Estávamos apenas os dois naquele pequeno e terrível fragmento de folhas que querias pôr a sobrevoar as nuvens que tu por teimas tuas, por demais olhas.
Agulhas que ferem, agulhas que cedem e de vez em vez nos "molham".
Lembras-te quando decidimos voar juntos? Mais por imposição tua do que por vontade minha? Eu naquela altura só queria um copo vazio e lá dentro toda a vida.
Tínhamos prometido um ao outro que íamos ter mais tempo, e que o tempo ia fruir-nos mais. As coisas, tínhamos de esquecer as coisas. De tanta coisa, que nem sabíamos por onde começar, ou se algum dia iríamos conseguir essa tarefa árdua findar.
Íamos voar juntos, sem coisas. Então, um dia, fizemos as malas, despedimo-nos de toda a gente, os de cá, os de lá, os que choram, os que riem, os que falam, os que se calam, os que atacam que nem baratas, pela frente, pelas costas, aqueles que nos "rimam", aqueles mais imos, aqueles que não dizem coisa com coisa. Até nos rimos.

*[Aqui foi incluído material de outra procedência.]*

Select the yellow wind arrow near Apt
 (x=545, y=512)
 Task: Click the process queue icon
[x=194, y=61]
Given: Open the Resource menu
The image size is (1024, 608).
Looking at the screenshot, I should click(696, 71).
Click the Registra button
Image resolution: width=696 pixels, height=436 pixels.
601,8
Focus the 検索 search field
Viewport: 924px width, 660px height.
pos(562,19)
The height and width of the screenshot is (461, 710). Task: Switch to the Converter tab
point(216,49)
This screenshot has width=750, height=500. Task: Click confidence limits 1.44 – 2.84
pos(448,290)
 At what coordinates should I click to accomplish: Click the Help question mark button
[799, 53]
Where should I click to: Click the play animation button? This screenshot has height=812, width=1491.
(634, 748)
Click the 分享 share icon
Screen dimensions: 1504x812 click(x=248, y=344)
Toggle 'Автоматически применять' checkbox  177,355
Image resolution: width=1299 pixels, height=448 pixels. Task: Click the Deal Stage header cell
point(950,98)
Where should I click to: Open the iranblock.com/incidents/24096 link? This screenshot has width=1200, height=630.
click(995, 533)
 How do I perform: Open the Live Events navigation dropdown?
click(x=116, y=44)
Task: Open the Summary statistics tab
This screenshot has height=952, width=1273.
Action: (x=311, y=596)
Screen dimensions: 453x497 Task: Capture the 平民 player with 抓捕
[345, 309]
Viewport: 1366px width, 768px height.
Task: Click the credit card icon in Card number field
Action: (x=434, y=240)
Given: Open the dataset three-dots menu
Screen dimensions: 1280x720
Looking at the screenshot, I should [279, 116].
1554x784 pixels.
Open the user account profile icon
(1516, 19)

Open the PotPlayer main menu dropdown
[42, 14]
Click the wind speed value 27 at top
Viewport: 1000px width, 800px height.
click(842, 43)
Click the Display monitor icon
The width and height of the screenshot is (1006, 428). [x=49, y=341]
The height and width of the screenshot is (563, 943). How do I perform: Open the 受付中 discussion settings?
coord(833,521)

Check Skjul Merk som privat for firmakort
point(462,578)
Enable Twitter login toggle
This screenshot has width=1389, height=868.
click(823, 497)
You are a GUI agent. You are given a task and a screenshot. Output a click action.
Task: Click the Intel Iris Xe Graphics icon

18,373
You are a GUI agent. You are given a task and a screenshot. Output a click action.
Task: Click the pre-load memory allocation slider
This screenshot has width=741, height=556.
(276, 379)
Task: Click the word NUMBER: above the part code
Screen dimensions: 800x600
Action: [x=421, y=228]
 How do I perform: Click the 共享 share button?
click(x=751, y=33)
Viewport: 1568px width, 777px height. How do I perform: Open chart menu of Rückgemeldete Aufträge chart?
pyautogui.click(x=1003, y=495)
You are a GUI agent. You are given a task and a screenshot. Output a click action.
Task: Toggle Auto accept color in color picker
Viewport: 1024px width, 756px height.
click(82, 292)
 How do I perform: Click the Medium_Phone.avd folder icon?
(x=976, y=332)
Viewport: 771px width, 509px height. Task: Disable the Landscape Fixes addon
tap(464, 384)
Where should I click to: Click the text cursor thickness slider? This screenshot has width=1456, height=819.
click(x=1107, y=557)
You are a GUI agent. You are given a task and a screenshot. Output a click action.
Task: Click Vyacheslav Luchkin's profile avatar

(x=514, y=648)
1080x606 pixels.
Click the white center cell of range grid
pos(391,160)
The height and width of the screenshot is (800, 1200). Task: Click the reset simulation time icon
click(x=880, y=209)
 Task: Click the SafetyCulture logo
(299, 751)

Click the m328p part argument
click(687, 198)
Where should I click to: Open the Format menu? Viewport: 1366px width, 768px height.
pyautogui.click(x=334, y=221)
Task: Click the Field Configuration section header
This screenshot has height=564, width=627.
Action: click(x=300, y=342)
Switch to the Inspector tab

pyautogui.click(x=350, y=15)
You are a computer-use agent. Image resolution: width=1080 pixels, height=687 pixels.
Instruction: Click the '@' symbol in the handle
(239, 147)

Até à tia e ao tio nós fomos, e dissemos adeus aos mais pequeninos. Ao dizer adeus, percebi que tudo e todos também iam a algum lado, o mundo gira, gira tanto, tanto, e não vai a nenhum lado.
Será que sabiam? pensava eu para comigo. Assim, ainda haviam mais coisas. Porra! gritei eu. Que pesadelo este, o amor pelas coisas!
E lá anui, e fomos para a pista com o intuito de descolar. Querias ir por aí, sem destino, ou melhor, como que, a própria vida pudesse ser assim. Julgo que o que tu tentavas era tornar-nos imortais, ao abrigo do amor que tens por mim e por essas (mesmas) malditas coisas.
Disse-te em casa que não precisávamos disso, de apanhar aquele compêndio de folhas que certamente nos ia magoar, e tu, na tua forma mais sisuda, respondeste que agora era eu que estava com coisas.
Mas que coisa, respondi-te eu. Disse-te e recordo-me perfeitamente do teu olhar enquanto te falava, brilhava tanto que parecia que beijava a vastidão do oceano ao mesmo tempo que disparava titanescos incêndios pelas serras sem ar.
Serei eu a pessoa correcta para pilotar? Perguntei-te eu a medo enquanto entrávamos pelas folhas adentro. Tu. Tu começaste a rir, começaste a correr, a lamber as nossas fadigas que tinham ficado nas folhas, nas cinzas, puseste o cinto, e disseste: vamos lá acabar com as coisas.
Atibiei com medo do que podíamos encontrar e vim embora, fugi, peguei nas minhas malas e voltei para casa.
Passado algum tempo, tocaram à campainha, eu não sabia de ti, nem se tinhas ficado presa com mais coisas ou se tinhas partido com elas.
Apareceu-me um puto acompanhado por um velho, nunca os tinha visto na vida, um com camisa amarelecida pelo sol e o outro empobrecido de tão mole.
Perguntaram-me o que se passava, por que é que eu tinha deixado a noiva no altar. Tanta coisa e no final, tinha-te deixado sozinha a tentar voar.
Ao que respondi: Seres únicos são cheios de coisas, deixem-na voar, primeiro ela precisa de perder o amor pelas coisas.
Ao mesmo tempo, estava quase descansado, pois pressentia o teu destino.
Era o fim de todas as coisas, já lá tinhas chegado e eu já de lá tinha vindo.